● **Requirements**
Can you format the lines below as a numbered list, skipping any blank lines?

──────── Records to use ────────

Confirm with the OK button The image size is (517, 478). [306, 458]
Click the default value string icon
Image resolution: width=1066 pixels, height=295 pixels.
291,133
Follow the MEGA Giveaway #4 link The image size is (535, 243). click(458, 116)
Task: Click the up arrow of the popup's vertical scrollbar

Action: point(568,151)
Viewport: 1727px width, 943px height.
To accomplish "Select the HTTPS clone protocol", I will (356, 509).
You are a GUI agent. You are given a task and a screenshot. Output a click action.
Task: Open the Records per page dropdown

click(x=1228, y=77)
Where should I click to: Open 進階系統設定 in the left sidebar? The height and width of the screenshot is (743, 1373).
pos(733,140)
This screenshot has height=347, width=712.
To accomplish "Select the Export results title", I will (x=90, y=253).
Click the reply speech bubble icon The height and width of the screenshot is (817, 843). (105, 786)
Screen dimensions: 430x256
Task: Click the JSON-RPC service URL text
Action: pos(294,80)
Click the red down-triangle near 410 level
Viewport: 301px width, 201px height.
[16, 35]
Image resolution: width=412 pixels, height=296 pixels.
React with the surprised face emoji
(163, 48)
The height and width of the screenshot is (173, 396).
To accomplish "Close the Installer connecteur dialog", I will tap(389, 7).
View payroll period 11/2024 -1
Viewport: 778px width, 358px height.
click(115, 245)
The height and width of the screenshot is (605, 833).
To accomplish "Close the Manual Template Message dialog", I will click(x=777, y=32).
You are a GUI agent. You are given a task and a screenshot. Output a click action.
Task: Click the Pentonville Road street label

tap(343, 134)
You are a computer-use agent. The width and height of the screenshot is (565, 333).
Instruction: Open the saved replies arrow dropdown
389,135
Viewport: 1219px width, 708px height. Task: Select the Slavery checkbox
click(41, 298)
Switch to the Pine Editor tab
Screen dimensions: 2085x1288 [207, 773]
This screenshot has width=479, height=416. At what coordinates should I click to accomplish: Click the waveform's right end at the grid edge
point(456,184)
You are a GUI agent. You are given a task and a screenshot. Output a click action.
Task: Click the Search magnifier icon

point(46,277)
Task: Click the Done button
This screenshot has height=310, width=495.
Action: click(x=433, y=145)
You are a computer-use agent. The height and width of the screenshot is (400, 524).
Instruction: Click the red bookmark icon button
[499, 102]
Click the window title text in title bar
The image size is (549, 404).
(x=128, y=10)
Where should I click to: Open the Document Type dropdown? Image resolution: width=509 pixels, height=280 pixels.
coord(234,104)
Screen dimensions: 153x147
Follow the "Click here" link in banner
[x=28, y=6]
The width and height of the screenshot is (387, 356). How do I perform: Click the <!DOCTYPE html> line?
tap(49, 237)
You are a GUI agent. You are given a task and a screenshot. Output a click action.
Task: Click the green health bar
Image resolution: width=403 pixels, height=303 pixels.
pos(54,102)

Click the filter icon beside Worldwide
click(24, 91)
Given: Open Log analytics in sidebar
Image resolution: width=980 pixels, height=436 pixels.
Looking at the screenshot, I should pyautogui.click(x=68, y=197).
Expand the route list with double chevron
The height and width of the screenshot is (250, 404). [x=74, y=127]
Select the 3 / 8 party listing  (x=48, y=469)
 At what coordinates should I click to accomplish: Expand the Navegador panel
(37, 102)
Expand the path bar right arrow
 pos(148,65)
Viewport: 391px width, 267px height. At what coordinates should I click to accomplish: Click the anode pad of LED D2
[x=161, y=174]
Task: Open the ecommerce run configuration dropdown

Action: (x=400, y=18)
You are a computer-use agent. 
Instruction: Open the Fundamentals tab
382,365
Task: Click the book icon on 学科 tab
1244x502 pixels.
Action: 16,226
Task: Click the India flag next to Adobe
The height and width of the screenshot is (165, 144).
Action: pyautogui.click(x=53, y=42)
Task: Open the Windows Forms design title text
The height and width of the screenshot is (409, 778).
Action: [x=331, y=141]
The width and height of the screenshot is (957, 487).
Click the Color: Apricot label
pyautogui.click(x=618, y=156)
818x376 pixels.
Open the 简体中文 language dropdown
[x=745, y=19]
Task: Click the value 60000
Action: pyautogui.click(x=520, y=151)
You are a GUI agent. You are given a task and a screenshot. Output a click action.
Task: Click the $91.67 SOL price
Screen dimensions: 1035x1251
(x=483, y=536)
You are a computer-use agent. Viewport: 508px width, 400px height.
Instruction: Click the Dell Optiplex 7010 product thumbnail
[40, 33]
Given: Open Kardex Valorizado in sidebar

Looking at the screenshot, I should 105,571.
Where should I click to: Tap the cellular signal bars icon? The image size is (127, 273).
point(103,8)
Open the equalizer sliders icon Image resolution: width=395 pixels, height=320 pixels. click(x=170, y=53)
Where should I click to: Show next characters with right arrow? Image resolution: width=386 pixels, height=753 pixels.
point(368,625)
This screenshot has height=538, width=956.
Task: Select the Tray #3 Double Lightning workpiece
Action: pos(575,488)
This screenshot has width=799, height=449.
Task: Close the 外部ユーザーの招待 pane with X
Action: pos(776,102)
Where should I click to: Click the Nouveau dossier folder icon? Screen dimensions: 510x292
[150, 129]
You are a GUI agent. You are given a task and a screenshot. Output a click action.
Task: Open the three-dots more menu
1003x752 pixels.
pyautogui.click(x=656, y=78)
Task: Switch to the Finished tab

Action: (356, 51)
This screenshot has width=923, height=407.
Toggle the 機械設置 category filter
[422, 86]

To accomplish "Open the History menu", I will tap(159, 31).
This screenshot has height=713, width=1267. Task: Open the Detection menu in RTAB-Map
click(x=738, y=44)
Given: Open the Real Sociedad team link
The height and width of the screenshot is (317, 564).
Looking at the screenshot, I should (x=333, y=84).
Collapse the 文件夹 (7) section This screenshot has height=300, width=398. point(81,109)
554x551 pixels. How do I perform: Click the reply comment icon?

────────

● **Answer below**
1. Confirm with the OK button The image size is (517, 478). [306, 458]
2. Click the default value string icon
3. Image resolution: width=1066 pixels, height=295 pixels.
4. 291,133
5. Follow the MEGA Giveaway #4 link The image size is (535, 243). click(458, 116)
6. Task: Click the up arrow of the popup's vertical scrollbar
7. Action: point(568,151)
8. Viewport: 1727px width, 943px height.
9. To accomplish "Select the HTTPS clone protocol", I will (356, 509).
10. You are a GUI agent. You are given a task and a screenshot. Output a click action.
11. Task: Open the Records per page dropdown
12. click(x=1228, y=77)
13. Where should I click to: Open 進階系統設定 in the left sidebar? The height and width of the screenshot is (743, 1373).
14. pos(733,140)
15. This screenshot has height=347, width=712.
16. To accomplish "Select the Export results title", I will (x=90, y=253).
17. Click the reply speech bubble icon The height and width of the screenshot is (817, 843). (105, 786)
18. Screen dimensions: 430x256
19. Task: Click the JSON-RPC service URL text
20. Action: pos(294,80)
21. Click the red down-triangle near 410 level
22. Viewport: 301px width, 201px height.
23. [16, 35]
24. Image resolution: width=412 pixels, height=296 pixels.
25. React with the surprised face emoji
26. (163, 48)
27. The height and width of the screenshot is (173, 396).
28. To accomplish "Close the Installer connecteur dialog", I will tap(389, 7).
29. View payroll period 11/2024 -1
30. Viewport: 778px width, 358px height.
31. click(115, 245)
32. The height and width of the screenshot is (605, 833).
33. To accomplish "Close the Manual Template Message dialog", I will click(x=777, y=32).
34. You are a GUI agent. You are given a task and a screenshot. Output a click action.
35. Task: Click the Pentonville Road street label
36. tap(343, 134)
37. You are a computer-use agent. The width and height of the screenshot is (565, 333).
38. Instruction: Open the saved replies arrow dropdown
39. 389,135
40. Viewport: 1219px width, 708px height. Task: Select the Slavery checkbox
41. click(41, 298)
42. Switch to the Pine Editor tab
43. Screen dimensions: 2085x1288 [207, 773]
44. This screenshot has width=479, height=416. At what coordinates should I click to accomplish: Click the waveform's right end at the grid edge
45. point(456,184)
46. You are a GUI agent. You are given a task and a screenshot. Output a click action.
47. Task: Click the Search magnifier icon
48. point(46,277)
49. Task: Click the Done button
50. This screenshot has height=310, width=495.
51. Action: click(x=433, y=145)
52. You are a computer-use agent. The height and width of the screenshot is (400, 524).
53. Instruction: Click the red bookmark icon button
54. [499, 102]
55. Click the window title text in title bar
56. The image size is (549, 404).
57. (x=128, y=10)
58. Where should I click to: Open the Document Type dropdown? Image resolution: width=509 pixels, height=280 pixels.
59. coord(234,104)
60. Screen dimensions: 153x147
61. Follow the "Click here" link in banner
62. [x=28, y=6]
63. The width and height of the screenshot is (387, 356). How do I perform: Click the <!DOCTYPE html> line?
64. tap(49, 237)
65. You are a GUI agent. You are given a task and a screenshot. Output a click action.
66. Task: Click the green health bar
67. Image resolution: width=403 pixels, height=303 pixels.
68. pos(54,102)
69. Click the filter icon beside Worldwide
70. click(24, 91)
71. Given: Open Log analytics in sidebar
72. Image resolution: width=980 pixels, height=436 pixels.
73. Looking at the screenshot, I should pyautogui.click(x=68, y=197).
74. Expand the route list with double chevron
75. The height and width of the screenshot is (250, 404). [x=74, y=127]
76. Select the 3 / 8 party listing  (x=48, y=469)
77.  At what coordinates should I click to accomplish: Expand the Navegador panel
78. (37, 102)
79. Expand the path bar right arrow
80.  pos(148,65)
81. Viewport: 391px width, 267px height. At what coordinates should I click to accomplish: Click the anode pad of LED D2
82. [x=161, y=174]
83. Task: Open the ecommerce run configuration dropdown
84. Action: (x=400, y=18)
85. You are a computer-use agent. 
86. Instruction: Open the Fundamentals tab
87. 382,365
88. Task: Click the book icon on 学科 tab
89. 1244x502 pixels.
90. Action: 16,226
91. Task: Click the India flag next to Adobe
92. The height and width of the screenshot is (165, 144).
93. Action: pyautogui.click(x=53, y=42)
94. Task: Open the Windows Forms design title text
95. The height and width of the screenshot is (409, 778).
96. Action: [x=331, y=141]
97. The width and height of the screenshot is (957, 487).
98. Click the Color: Apricot label
99. pyautogui.click(x=618, y=156)
100. 818x376 pixels.
101. Open the 简体中文 language dropdown
102. [x=745, y=19]
103. Task: Click the value 60000
104. Action: pyautogui.click(x=520, y=151)
105. You are a GUI agent. You are given a task and a screenshot. Output a click action.
106. Task: Click the $91.67 SOL price
107. Screen dimensions: 1035x1251
108. (x=483, y=536)
109. You are a computer-use agent. Viewport: 508px width, 400px height.
110. Instruction: Click the Dell Optiplex 7010 product thumbnail
111. [40, 33]
112. Given: Open Kardex Valorizado in sidebar
113. Looking at the screenshot, I should 105,571.
114. Where should I click to: Tap the cellular signal bars icon? The image size is (127, 273).
115. point(103,8)
116. Open the equalizer sliders icon Image resolution: width=395 pixels, height=320 pixels. click(x=170, y=53)
117. Where should I click to: Show next characters with right arrow? Image resolution: width=386 pixels, height=753 pixels.
118. point(368,625)
119. This screenshot has height=538, width=956.
120. Task: Select the Tray #3 Double Lightning workpiece
121. Action: pos(575,488)
122. This screenshot has width=799, height=449.
123. Task: Close the 外部ユーザーの招待 pane with X
124. Action: pos(776,102)
125. Where should I click to: Click the Nouveau dossier folder icon? Screen dimensions: 510x292
126. [150, 129]
127. You are a GUI agent. You are given a task and a screenshot. Output a click action.
128. Task: Open the three-dots more menu
129. 1003x752 pixels.
130. pyautogui.click(x=656, y=78)
131. Task: Switch to the Finished tab
132. Action: (356, 51)
133. This screenshot has width=923, height=407.
134. Toggle the 機械設置 category filter
135. [422, 86]
136. To accomplish "Open the History menu", I will tap(159, 31).
137. This screenshot has height=713, width=1267. Task: Open the Detection menu in RTAB-Map
138. click(x=738, y=44)
139. Given: Open the Real Sociedad team link
140. The height and width of the screenshot is (317, 564).
141. Looking at the screenshot, I should (x=333, y=84).
142. Collapse the 文件夹 (7) section This screenshot has height=300, width=398. point(81,109)
143. 554x551 pixels. How do I perform: Click the reply comment icon?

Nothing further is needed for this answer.